Alexandre de Moraes determinou que a Procuradoria-Geral da República se manifeste, em 15 dias, sobre a ausência de Flávio Bolsonaro em um depoimento marcado pela Polícia Federal. O senador é investigado por suspeita de caluniar o presidente Lula.
A oitiva estava prevista para as 14h desta terça-feira (28), mas Flávio não compareceu. Pouco antes do horário marcado, sua defesa apresentou argumentos por escrito e pediu que o documento substituísse o depoimento presencial. A PF cancelou o ato.
No despacho, Moraes afirmou que a polícia permitiu que o senador indicasse uma data e um horário e ofereceu até a possibilidade de videoconferência. Segundo o ministro, “não houve qualquer manifestação no sentido de viabilizar o ato”.

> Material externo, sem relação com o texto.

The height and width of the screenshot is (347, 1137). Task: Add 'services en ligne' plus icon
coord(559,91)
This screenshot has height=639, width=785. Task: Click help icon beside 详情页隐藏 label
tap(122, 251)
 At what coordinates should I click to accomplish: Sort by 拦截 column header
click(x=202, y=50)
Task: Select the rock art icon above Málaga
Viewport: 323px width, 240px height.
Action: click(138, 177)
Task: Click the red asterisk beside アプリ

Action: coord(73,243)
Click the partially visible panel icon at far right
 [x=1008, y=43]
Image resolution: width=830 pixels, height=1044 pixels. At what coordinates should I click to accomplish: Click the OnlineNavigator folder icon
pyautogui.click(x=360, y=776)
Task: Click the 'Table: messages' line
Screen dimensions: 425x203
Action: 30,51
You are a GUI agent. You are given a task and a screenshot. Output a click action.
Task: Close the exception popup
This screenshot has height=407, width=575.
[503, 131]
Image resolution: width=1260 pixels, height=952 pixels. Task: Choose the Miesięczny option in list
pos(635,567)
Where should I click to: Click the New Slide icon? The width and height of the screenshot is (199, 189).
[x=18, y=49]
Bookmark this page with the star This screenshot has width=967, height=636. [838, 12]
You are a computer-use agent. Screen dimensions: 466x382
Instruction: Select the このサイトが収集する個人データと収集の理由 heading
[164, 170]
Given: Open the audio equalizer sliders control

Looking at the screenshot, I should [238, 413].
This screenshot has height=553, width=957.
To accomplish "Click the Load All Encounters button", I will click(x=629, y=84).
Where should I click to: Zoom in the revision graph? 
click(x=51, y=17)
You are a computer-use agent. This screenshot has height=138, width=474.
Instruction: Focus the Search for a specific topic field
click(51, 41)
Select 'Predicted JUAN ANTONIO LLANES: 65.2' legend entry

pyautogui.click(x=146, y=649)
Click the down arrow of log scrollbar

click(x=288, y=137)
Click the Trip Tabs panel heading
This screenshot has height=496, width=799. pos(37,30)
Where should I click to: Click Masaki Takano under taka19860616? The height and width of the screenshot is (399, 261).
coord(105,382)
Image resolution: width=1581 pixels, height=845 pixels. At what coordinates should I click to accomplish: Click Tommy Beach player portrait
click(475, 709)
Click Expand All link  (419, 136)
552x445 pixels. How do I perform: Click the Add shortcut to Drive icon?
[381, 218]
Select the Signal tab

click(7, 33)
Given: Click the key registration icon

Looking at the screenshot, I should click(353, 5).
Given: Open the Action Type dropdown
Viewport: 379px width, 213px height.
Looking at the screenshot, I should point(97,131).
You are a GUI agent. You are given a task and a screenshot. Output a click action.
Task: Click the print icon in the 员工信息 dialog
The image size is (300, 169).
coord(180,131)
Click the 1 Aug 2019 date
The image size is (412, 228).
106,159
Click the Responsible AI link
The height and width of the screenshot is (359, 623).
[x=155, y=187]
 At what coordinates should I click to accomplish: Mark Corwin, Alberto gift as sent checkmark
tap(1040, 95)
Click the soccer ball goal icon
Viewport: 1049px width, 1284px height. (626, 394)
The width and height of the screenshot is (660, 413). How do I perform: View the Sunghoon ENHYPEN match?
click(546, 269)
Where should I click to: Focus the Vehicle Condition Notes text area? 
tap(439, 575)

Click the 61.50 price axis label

A investigação trata de uma publicação feita por Flávio no X em 3 de janeiro. O senador associou imagens de Lula ao então presidente venezuelano Nicolás Maduro, afirmou que o petista “será delatado” e listou crimes como tráfico internacional de drogas e armas, lavagem de dinheiro, apoio ao terrorismo e fraude eleitoral.
A defesa sustenta que o texto continha duas afirmações independentes. Segundo os advogados, a frase sobre Lula seria apenas uma previsão de que o presidente poderia ser mencionado em uma delação, enquanto a lista de crimes estaria relacionada a Maduro.
Moraes ainda não decidiu se a defesa escrita será aceita nem aplicou qualquer medida contra Flávio. A PGR deverá avaliar o não comparecimento e indicar ao Supremo quais providências considera adequadas para a continuidade do inquérito.